His flashlight swept a large bedroom. Table lamps on nightstands flanking a neatly made bed. Some kind of aquarium in the corner—no, a terrarium, housing another spider, this one behind glass. TV against one wall. A few other items of furniture, none big enough to hide behind.
No C.J.
No Gavin Treat.
Where was he? Bathroom?
Tanner ducked inside. No one there.
The closet, then.
He kicked open the closet door and stepped back, expecting a volley of shots. Nothing happened. He risked a look inside and saw shirts and trousers meticulously arrayed on wooden hangers, several pairs of shoes, a tie rack—and a hole in the wall.
It was a neat rectangular hole, obviously cut with care some time ago. The panel of cutout drywall leaned beside it.
Tanner reviewed the apartment’s layout in his mind and saw that this closet was adjacent to the stairwell.

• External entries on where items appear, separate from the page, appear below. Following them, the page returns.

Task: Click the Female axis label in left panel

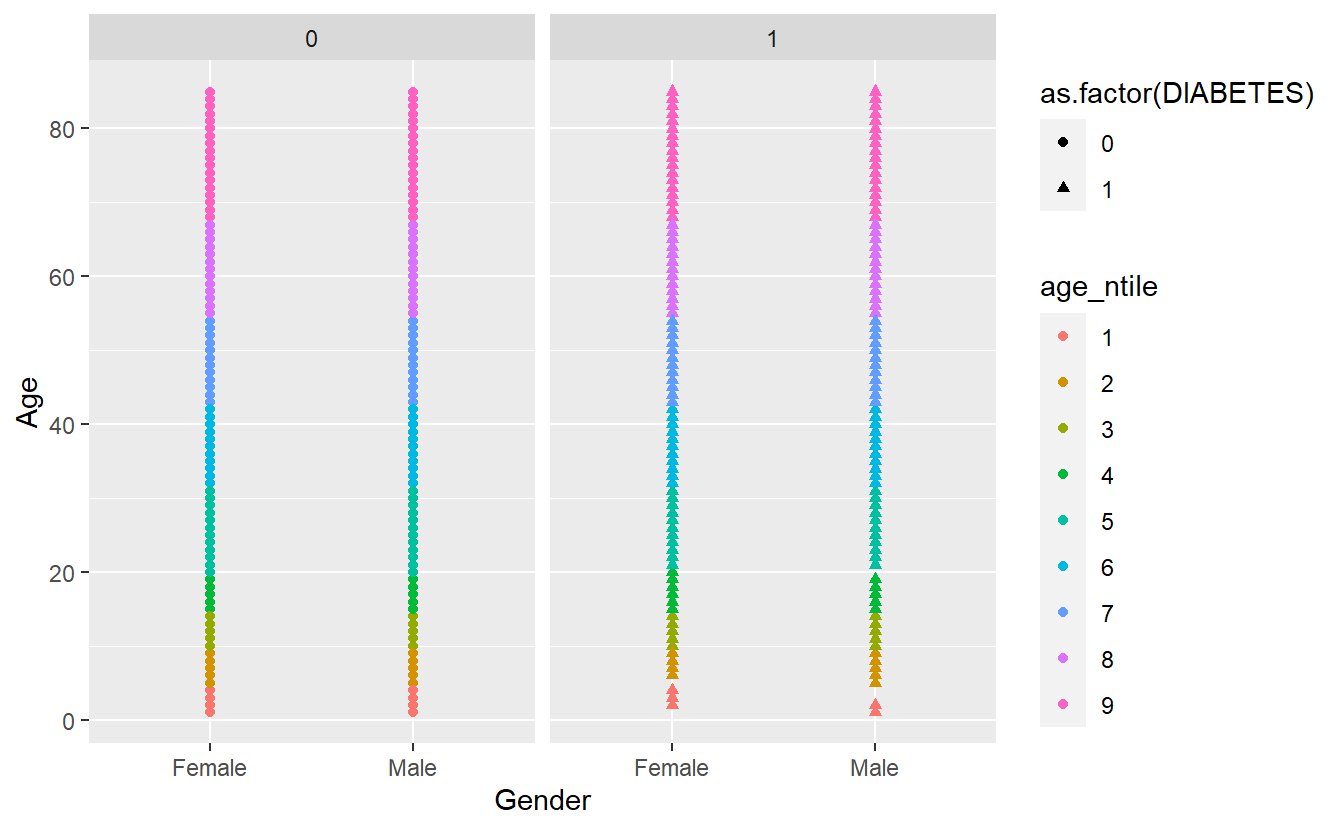Action: [210, 768]
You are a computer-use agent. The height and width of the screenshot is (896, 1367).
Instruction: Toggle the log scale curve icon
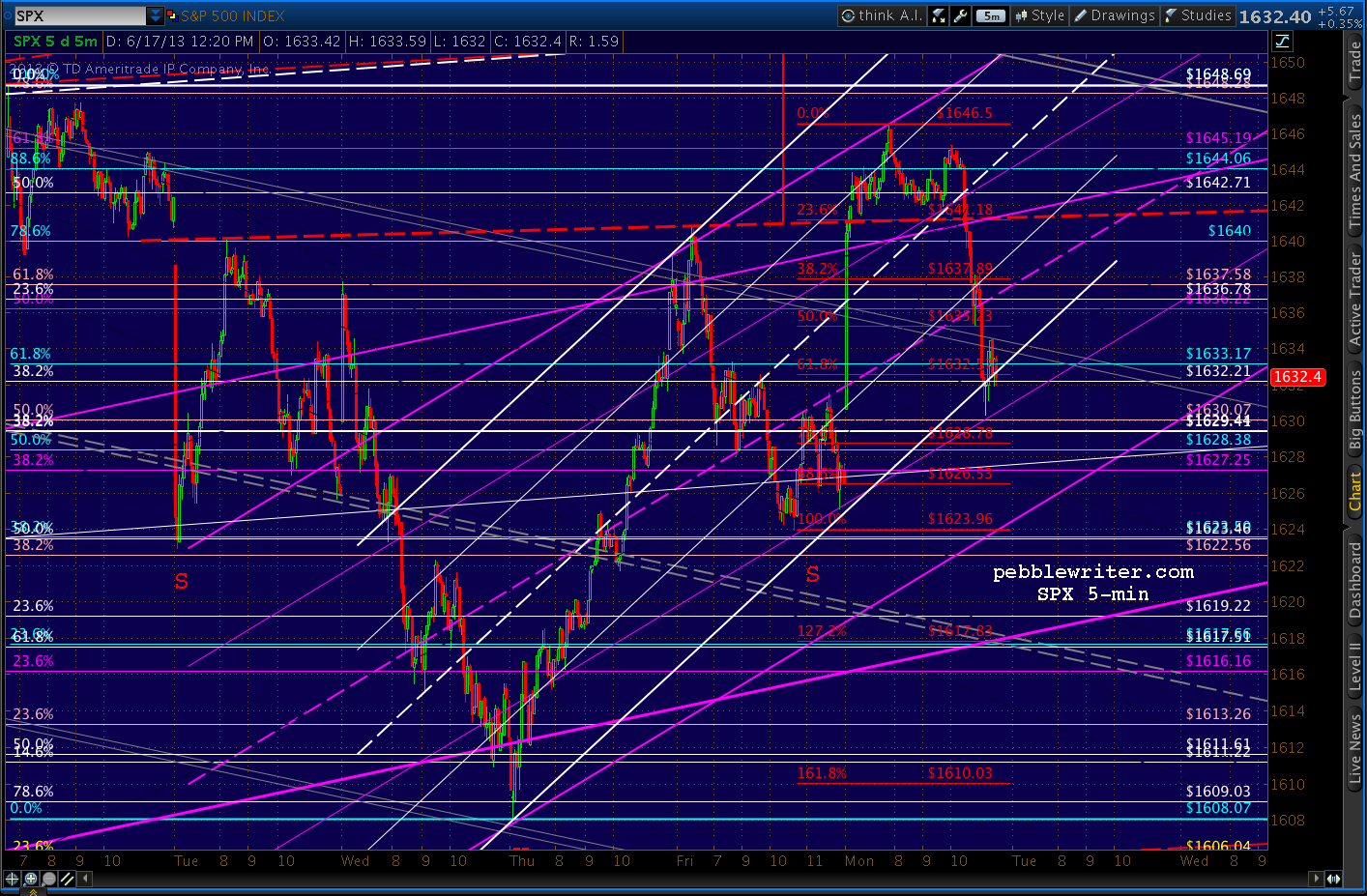pyautogui.click(x=1282, y=41)
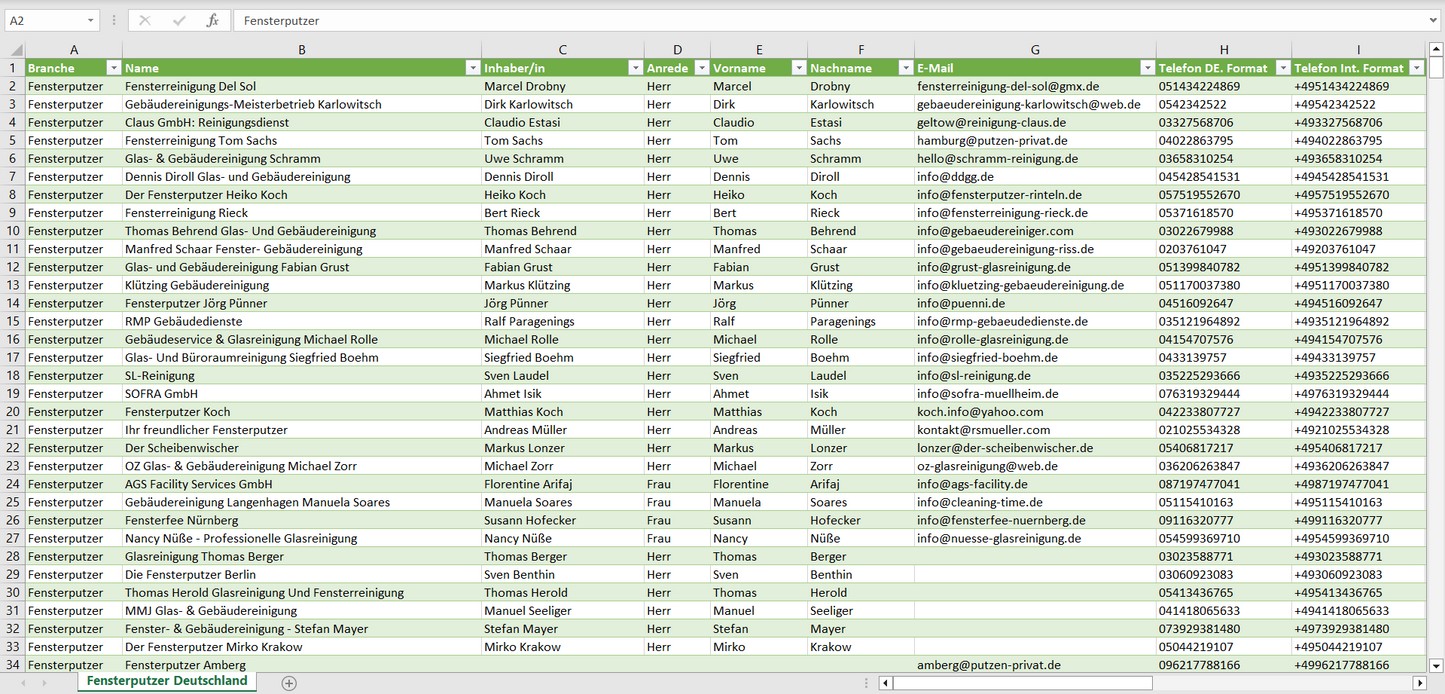Viewport: 1445px width, 694px height.
Task: Click the previous sheet navigation arrow
Action: pyautogui.click(x=20, y=683)
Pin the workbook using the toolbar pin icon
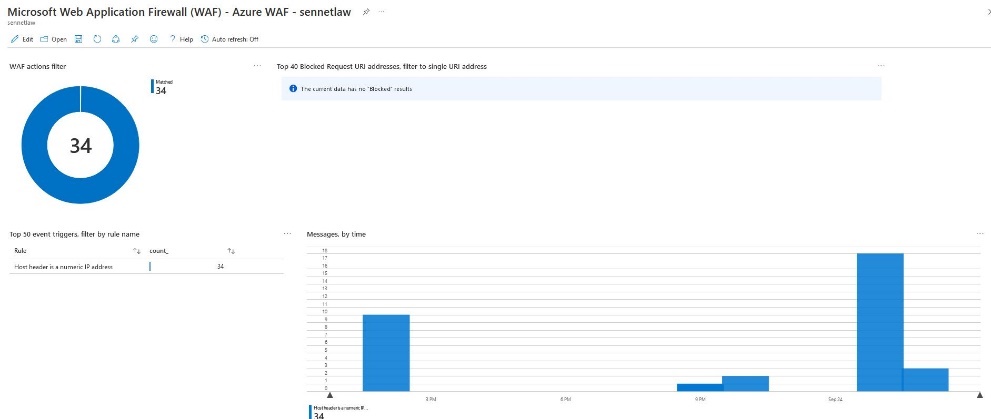Screen dimensions: 991x419 tap(134, 39)
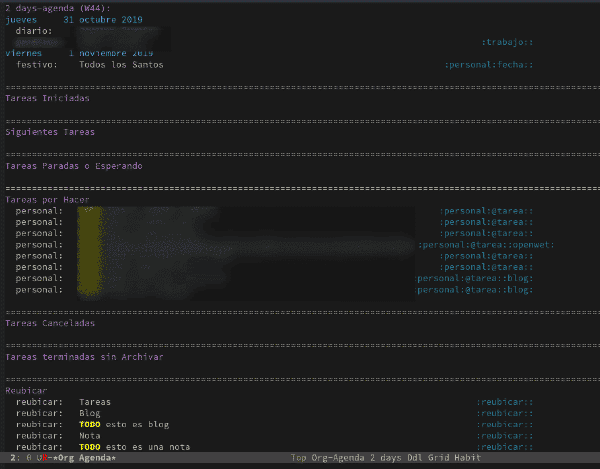Viewport: 600px width, 469px height.
Task: Click the ':personal:fecha::' tag
Action: coord(489,65)

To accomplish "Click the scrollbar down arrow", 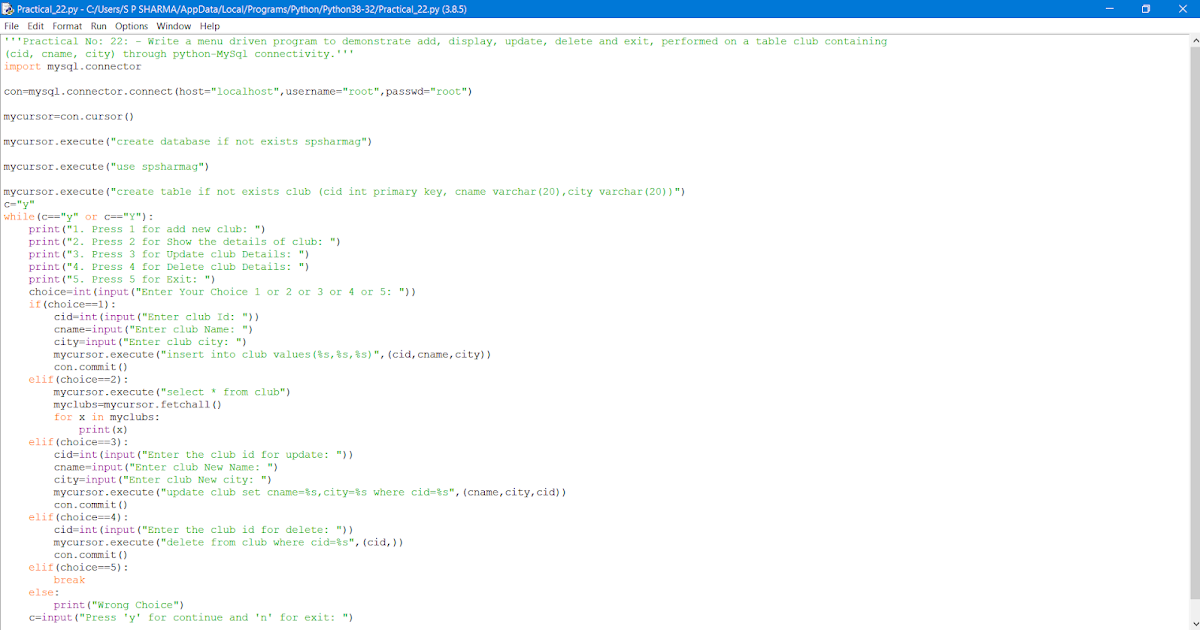I will click(x=1193, y=623).
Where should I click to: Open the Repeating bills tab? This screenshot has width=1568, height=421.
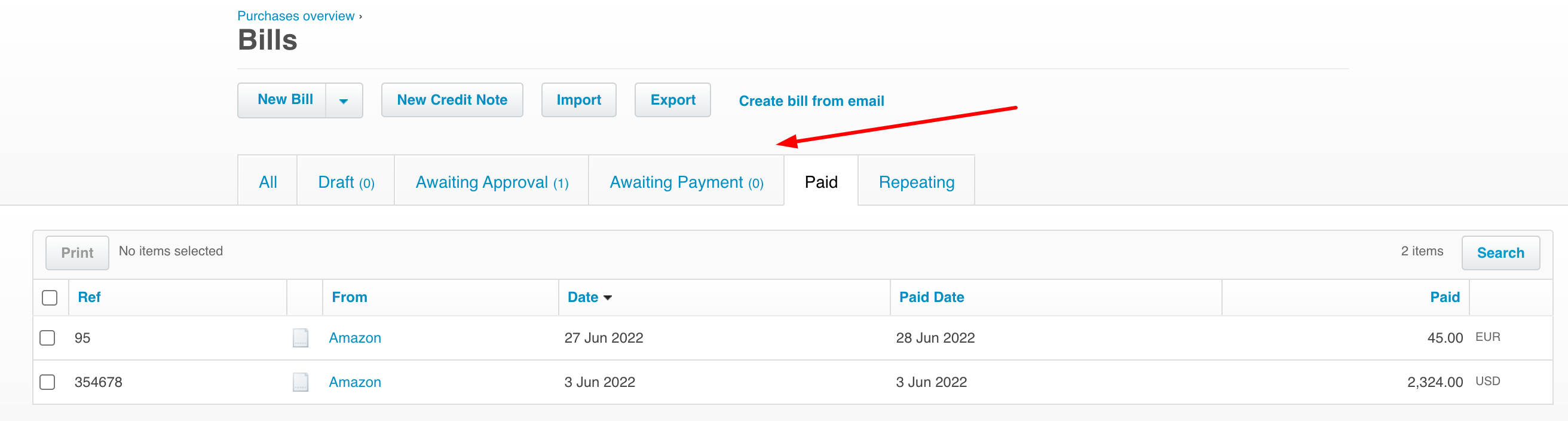tap(916, 182)
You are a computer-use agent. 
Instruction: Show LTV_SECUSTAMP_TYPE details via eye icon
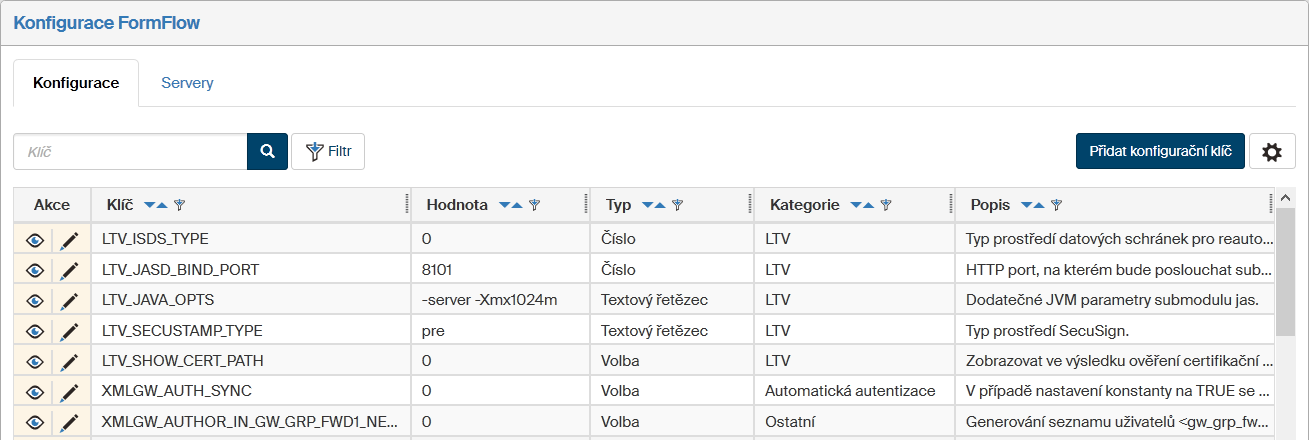[x=35, y=331]

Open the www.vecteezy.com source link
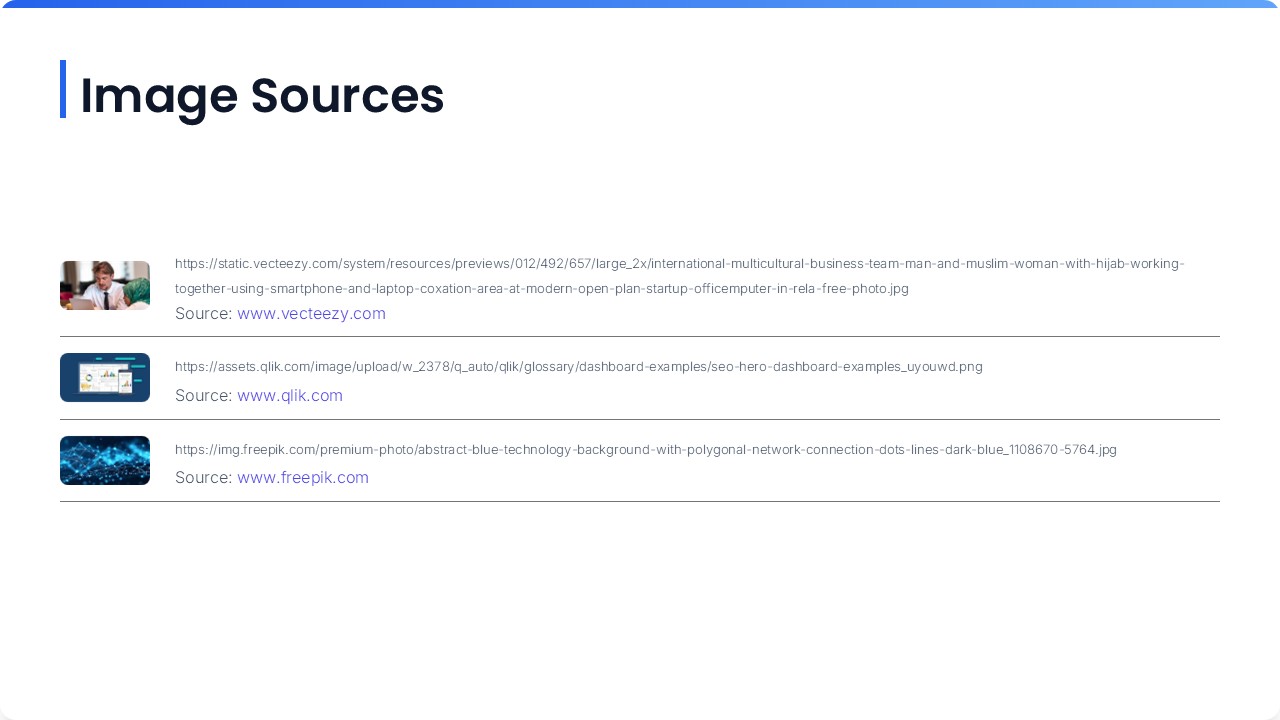click(x=311, y=313)
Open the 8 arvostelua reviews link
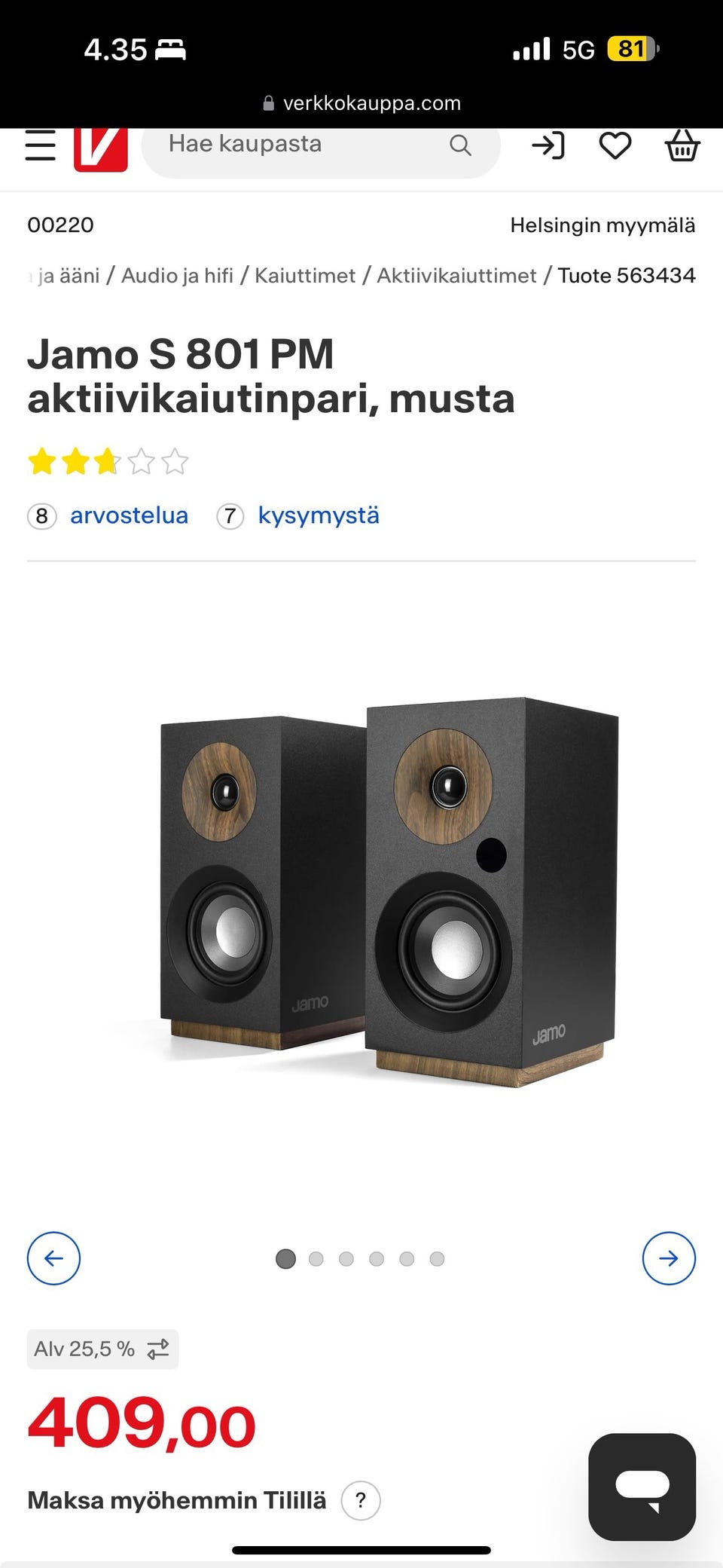The width and height of the screenshot is (723, 1568). point(108,515)
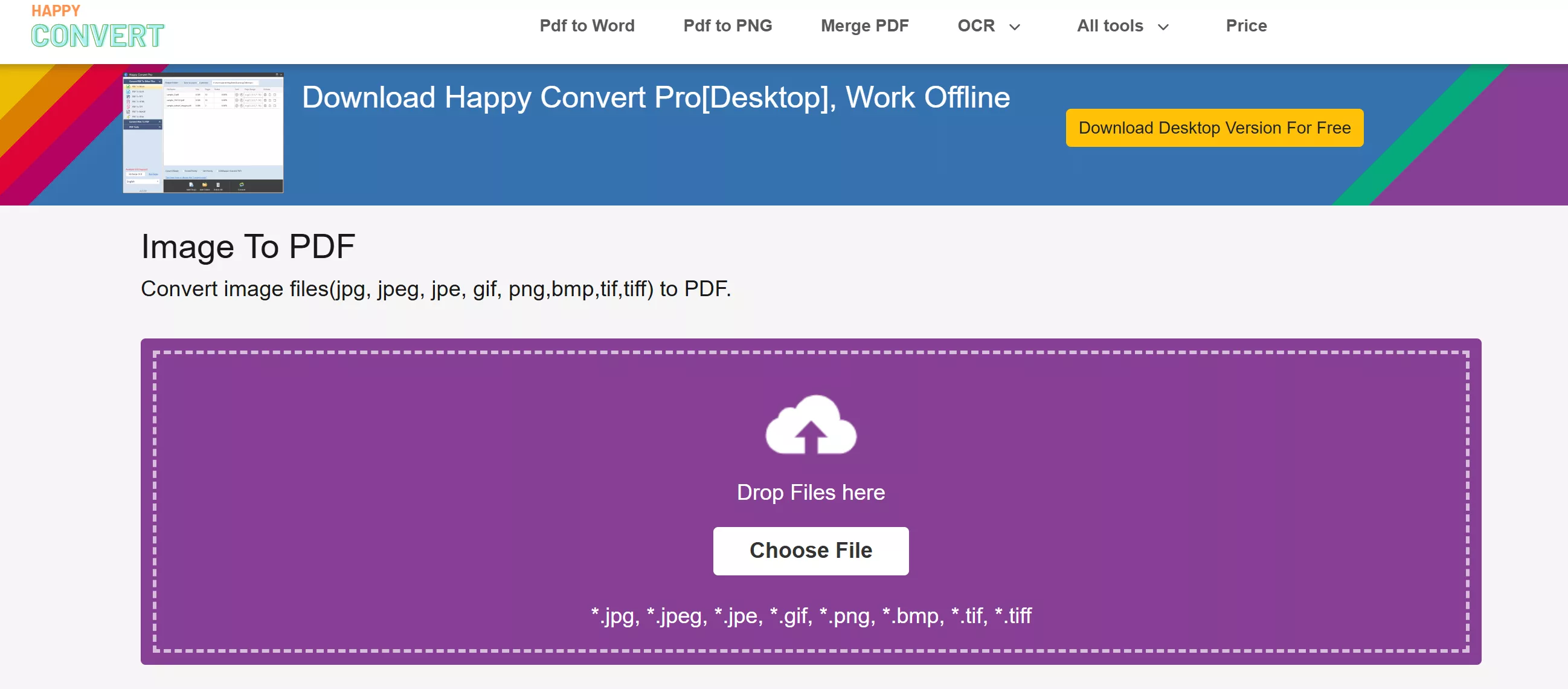This screenshot has height=689, width=1568.
Task: Open the All tools menu label
Action: pos(1110,25)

“Fuck.” Into his radio mike: “He’s taking the stairs, repeat, taking the stairs. Could be going up or down. Watch the lobby and the roof. Control the perimeter. And we’ve got officers down—send an RA.” Rescue ambulance.
He turned to look at Chang and found him leaning on the bed, a sick look on his face. “Itches,” he managed to say.
“Where’d it bite you?”
Chang touched his breastbone. “Here.”
Tanner remembered the spider that had skittered under Chang’s collar. He tried to remember if any spiders injected enough venom to prove fatal to a healthy adult. The black widow, maybe. And the brown recluse? He wasn’t sure. “You’re not gonna die on me, are you?” he asked with a strained smile.
“I’m okay. Just get that cocksucker.”
Chang rarely swore. Tanner liked hearing it. It showed he had some fight left.
“Count on it,” he promised, and he went into the closet again.
The crawlway in the wall was narrow. This Treat must be as thin-shouldered as a girl. With an effort Tanner forced his way through. Then he was on the stairwell landing.